In primis, finché continueranno ad essere usate in competizione con la produzione elettronucleare, non porteranno alcun serio contributo né in termini di sostenibilità ambientale, né in termini di sostenibilità economica alla transizione energetica da tutti auspicata. Inoltre, come per tutte le tecnologie occorre considerare gli impatti dell’intera filiera, come si dice “dalla culla alla tomba”. Perché bisogna ricordarlo sino allo sfinimento, è vero per esempio che il sole è gratis, ma i pannelli fotovoltaici no; e non è un problema di costo monetario (qui ed ora), è un problema di costo energetico e di disponibilità dei materiali per fabbricarli (sul lungo periodo). Contando le tonnellate di materie prime, alcune molto rare, o il ritorno energetico per ogni unità di energia elettrica prodotta da centrali alimentate da fonti rinnovabili si ottengono risultati sconfortanti.

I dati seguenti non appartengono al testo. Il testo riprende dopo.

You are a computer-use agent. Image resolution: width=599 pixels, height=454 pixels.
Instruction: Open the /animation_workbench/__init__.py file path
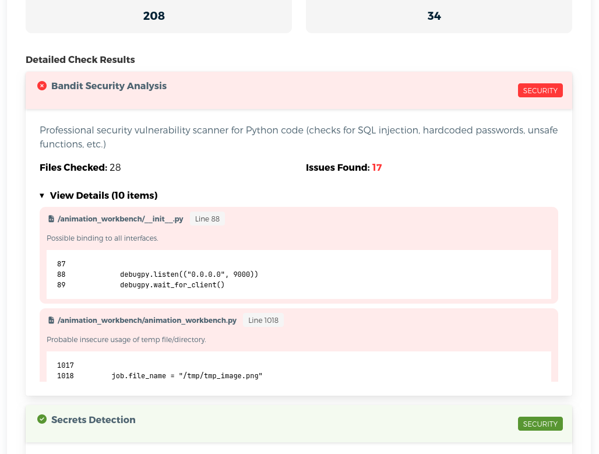click(x=120, y=219)
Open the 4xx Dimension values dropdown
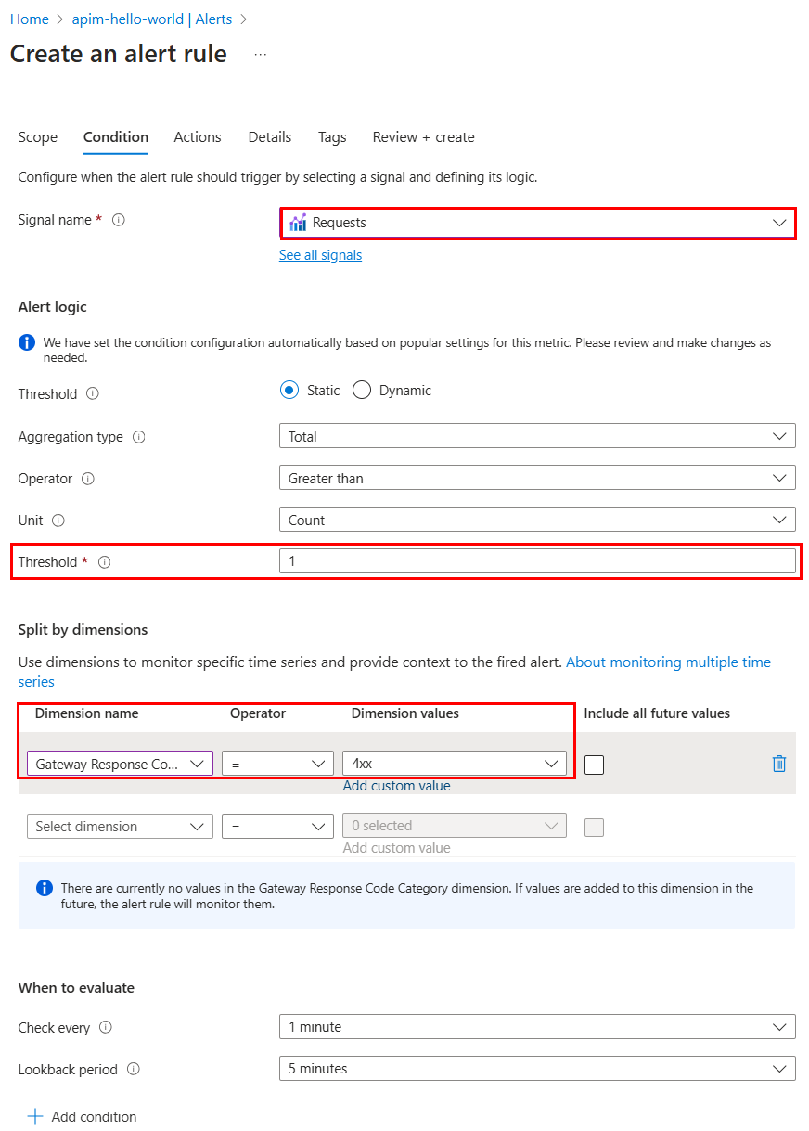This screenshot has width=809, height=1131. click(x=454, y=763)
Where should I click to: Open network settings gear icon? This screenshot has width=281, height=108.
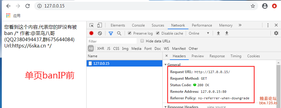coord(276,33)
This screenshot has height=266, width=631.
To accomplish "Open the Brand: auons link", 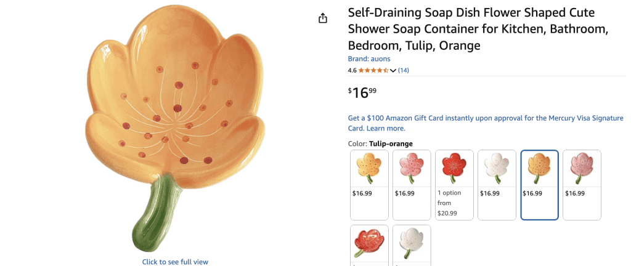I will (369, 58).
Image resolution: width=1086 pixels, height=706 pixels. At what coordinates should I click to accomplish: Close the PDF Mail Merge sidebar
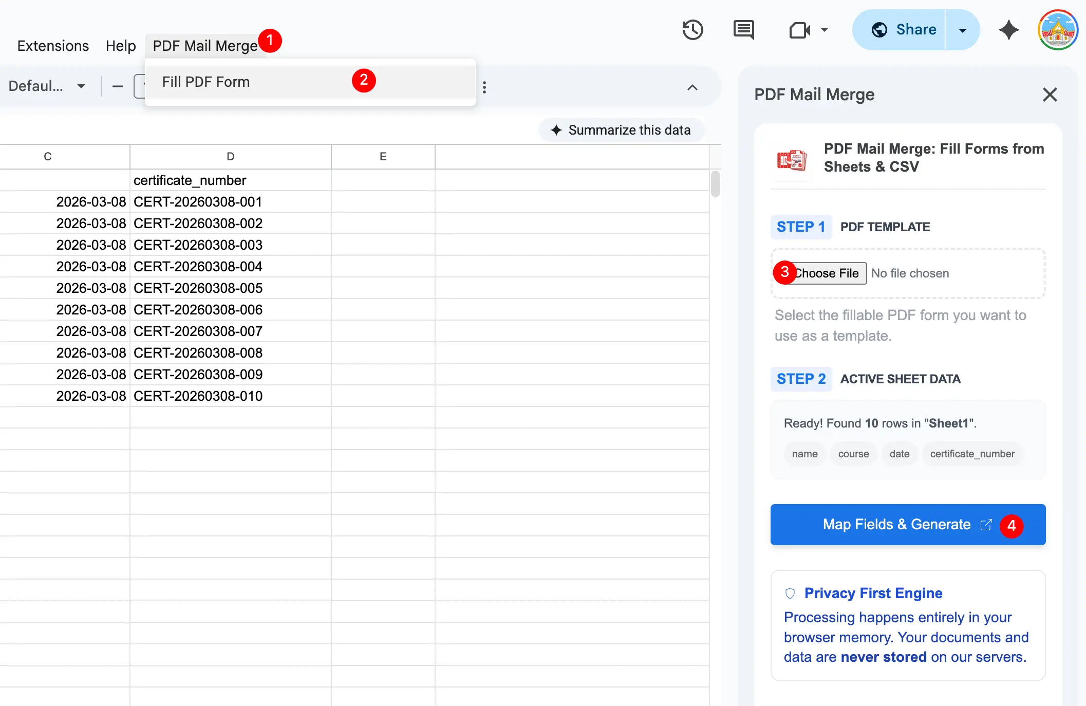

E ci sarebbe poi da smaltire o riciclare la roba obsoleta… Sia ben chiaro, questi problemi non mancano nel settore nucleare, ma ad uno o più ordini di grandezza inferiori, anche tenendo conto della gestione dei materiali radioattivi ⎼ è una questione di densità energetica, come già abbiamo detto. Si capisce bene, dunque, che volendo aumentare il contributo delle rinnovabili moderne (la legna da ardere, magari la lasciamo da parte) si deve essere disposti ⎼ allo stato dell’arte della tecnologia ⎼ a chiudere gli occhi sul fatto che mentre da qualche parte l’aria è bella pulita perchè non ci sono ciminiere, da qualche altra parte l’aria è sempre più inquinata perché ci sono sempre più miniere e ciminiere per estrarre materiali e fabbricare pannelli, pale e tutti gli altri componenti indispensabili. Questo è moralmente inaccettabile, ai nostri occhi. Come il fatto che assai spesso il sistema dei sussidi / incentivi alle rinnovabili si sia rivelato nient’altro che un modo di gestire flussi di denaro, particolarmente odioso quando si preleva poco ma spesso a tanti che già avevano poco, e si fa finire tutto nelle tasche di pochi che già avevano molto.